Wouldn't a woodstove solve that problem? I have no heat in my studio either. I lkeave an electric oil filled radiator on 24-7. It works OK but costs a fortune.
................Stape
Your studio looks fabulous. I'm still painting part-time at the kitchen table after everyone leaves for school and work in the mornings and taking down before they get home in the afternoons. I'm looking forward to our new house being finished so I'll have my own space to paint.
And I'm shivering here in San Antonio because it got down to 29 last night. I'm such a wimp.
I'm with Stape. I love my woodstoves! Nothing like good old fashion wood heat. It will toast you to the core! Heck, you might even have to open a window if you let it get out of control.
Sorry you're missing your chicken home. It is a wonderful place and I can easily see why you would miss going to work there. There's something about being surrounded by all your art stuff that's inspiring. You can always take over the dining room. Cover the table with plastic and bring in your art supplies. It can become your new winter studio...

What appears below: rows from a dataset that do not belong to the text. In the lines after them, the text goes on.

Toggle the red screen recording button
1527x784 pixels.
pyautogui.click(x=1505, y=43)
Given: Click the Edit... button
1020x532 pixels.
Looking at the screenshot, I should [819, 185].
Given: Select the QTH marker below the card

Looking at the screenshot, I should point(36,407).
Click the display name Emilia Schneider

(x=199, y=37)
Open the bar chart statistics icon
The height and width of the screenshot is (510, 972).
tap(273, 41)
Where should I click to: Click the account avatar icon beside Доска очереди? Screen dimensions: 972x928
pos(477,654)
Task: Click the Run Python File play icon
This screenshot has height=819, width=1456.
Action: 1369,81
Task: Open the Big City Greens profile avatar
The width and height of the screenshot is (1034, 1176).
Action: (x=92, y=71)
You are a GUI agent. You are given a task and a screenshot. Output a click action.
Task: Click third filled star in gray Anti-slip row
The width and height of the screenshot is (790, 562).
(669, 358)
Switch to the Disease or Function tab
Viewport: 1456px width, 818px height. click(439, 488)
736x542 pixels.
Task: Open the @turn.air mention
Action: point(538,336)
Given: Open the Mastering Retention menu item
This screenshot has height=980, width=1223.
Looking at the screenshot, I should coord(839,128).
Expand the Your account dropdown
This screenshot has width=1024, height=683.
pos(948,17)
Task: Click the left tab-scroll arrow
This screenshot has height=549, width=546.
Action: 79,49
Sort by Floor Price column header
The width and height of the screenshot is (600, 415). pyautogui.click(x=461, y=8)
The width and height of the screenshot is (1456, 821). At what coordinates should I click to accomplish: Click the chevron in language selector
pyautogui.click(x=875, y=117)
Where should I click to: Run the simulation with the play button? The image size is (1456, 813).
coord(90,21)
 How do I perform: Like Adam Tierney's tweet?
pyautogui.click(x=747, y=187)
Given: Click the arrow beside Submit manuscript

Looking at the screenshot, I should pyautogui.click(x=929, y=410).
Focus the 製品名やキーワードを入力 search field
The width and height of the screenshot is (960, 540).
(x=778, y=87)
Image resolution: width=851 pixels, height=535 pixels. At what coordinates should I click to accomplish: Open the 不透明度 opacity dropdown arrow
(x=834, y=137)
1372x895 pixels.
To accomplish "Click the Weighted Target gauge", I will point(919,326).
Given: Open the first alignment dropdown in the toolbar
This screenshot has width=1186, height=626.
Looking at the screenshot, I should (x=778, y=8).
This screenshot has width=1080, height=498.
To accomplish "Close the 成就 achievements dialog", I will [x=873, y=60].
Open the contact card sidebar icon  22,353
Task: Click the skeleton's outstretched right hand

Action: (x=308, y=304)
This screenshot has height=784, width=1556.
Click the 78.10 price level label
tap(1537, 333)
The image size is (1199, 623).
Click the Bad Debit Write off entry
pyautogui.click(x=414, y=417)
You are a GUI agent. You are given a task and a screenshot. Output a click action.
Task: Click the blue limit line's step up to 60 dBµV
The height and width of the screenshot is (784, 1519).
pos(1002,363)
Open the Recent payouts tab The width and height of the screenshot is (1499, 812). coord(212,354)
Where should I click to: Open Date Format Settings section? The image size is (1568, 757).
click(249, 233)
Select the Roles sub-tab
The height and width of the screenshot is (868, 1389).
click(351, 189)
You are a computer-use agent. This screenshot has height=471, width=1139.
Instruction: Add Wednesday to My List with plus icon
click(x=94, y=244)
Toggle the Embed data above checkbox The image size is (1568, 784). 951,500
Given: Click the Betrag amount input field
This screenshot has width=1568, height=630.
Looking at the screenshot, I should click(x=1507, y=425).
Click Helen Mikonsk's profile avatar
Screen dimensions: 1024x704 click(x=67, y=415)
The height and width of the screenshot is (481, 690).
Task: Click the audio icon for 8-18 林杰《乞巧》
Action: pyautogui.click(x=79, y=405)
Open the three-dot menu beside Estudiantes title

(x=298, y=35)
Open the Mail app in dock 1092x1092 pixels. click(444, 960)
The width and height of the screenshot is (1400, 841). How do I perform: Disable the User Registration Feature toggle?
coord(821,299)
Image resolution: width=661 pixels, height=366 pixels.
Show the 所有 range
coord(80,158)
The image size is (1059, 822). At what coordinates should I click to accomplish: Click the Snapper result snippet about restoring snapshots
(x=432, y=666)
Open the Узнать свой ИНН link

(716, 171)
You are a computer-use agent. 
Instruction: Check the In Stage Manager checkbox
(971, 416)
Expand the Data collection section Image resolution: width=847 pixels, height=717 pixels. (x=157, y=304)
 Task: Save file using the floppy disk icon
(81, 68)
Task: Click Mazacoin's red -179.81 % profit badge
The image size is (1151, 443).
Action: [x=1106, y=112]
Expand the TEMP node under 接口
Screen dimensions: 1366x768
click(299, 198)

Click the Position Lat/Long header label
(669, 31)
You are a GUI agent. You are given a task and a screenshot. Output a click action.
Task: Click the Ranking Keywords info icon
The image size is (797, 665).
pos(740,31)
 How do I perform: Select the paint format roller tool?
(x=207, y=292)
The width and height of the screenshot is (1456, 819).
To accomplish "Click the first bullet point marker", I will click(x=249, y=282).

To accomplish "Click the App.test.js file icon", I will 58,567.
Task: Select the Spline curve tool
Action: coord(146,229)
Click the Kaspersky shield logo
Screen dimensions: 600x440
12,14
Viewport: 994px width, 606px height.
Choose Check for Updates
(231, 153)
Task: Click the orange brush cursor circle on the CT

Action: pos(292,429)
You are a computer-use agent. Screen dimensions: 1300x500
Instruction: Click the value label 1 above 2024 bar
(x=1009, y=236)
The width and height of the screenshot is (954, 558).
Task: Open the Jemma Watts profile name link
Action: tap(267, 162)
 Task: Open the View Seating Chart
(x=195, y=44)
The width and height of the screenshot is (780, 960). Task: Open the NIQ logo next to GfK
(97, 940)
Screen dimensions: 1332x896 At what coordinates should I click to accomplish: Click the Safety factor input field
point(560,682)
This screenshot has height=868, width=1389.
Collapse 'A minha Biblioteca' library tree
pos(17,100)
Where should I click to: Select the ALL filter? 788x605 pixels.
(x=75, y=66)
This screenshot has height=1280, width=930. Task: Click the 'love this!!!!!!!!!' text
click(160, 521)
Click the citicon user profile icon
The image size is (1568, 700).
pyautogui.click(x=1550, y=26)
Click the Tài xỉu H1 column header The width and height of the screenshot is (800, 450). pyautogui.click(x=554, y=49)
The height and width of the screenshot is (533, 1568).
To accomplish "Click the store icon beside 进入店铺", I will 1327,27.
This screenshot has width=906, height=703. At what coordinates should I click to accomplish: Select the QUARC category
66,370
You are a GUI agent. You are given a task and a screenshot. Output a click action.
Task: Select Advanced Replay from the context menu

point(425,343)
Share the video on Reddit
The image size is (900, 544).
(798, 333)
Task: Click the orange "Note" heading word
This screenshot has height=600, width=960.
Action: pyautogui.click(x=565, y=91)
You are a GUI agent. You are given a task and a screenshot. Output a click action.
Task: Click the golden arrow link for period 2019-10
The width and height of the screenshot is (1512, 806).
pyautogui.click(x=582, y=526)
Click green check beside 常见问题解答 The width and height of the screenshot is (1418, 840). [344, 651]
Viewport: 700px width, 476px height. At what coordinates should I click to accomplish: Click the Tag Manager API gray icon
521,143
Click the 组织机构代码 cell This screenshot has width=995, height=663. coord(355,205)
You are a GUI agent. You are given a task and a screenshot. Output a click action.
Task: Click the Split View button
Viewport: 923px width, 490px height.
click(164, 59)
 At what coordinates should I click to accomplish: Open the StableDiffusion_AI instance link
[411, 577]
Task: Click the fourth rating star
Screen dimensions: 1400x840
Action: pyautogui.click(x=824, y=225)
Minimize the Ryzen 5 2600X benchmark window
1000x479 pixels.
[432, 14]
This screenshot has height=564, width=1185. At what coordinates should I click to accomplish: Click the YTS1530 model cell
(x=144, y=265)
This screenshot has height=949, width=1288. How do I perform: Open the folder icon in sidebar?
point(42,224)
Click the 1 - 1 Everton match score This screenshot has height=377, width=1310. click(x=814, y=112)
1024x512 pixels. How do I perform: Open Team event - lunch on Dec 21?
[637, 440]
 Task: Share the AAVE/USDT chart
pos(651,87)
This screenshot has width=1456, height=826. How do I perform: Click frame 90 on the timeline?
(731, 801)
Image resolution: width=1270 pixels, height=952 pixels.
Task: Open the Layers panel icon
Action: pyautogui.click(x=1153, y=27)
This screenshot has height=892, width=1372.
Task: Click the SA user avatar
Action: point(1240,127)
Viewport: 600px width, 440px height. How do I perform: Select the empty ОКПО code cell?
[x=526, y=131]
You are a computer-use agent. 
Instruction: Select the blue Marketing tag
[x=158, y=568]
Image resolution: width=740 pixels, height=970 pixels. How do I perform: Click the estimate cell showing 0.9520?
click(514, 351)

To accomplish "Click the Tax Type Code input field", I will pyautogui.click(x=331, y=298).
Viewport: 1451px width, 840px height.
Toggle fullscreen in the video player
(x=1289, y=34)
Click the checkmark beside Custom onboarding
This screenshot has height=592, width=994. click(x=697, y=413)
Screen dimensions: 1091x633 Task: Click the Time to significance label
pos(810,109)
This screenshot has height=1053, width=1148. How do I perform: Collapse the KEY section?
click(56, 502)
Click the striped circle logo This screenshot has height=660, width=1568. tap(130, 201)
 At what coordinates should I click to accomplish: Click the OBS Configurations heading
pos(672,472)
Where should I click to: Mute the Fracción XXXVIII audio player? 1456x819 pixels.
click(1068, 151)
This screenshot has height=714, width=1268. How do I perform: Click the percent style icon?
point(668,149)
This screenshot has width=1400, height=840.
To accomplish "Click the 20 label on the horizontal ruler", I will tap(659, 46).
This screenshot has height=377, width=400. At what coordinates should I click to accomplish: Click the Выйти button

Are you still on your computer? Isn't it time to get dressed and go to work???
Glen--Do you mean the one he did with his pink bunny slippers on?
Stape-- I have long wished for a wood stove in there. I also thought of a moniter heater that I could run at a real low temp overnight. We use the oil-radiator for our unheated bedroom upstairs.
Virginia-- I've had my "studio" in the dining room too. Whatever it takes, right? By the way, we won't warm up to the twenties for a few days. That's why two million people live in SA, and only one million live in all of Maine!
Susan-- I've taken over the living room, so I can look out the back window.
Actually Kev, I looked for the painting I have in my mind's eye but couldn't find it, so I might be wrong. I thought he did a self portrait where he was in his bathrobe and smoking his pipe. But if he did I can't find it. As for your heating problems... Why would anyone buy (or build for that matter) a home in Maine that didn't have heat in all rooms????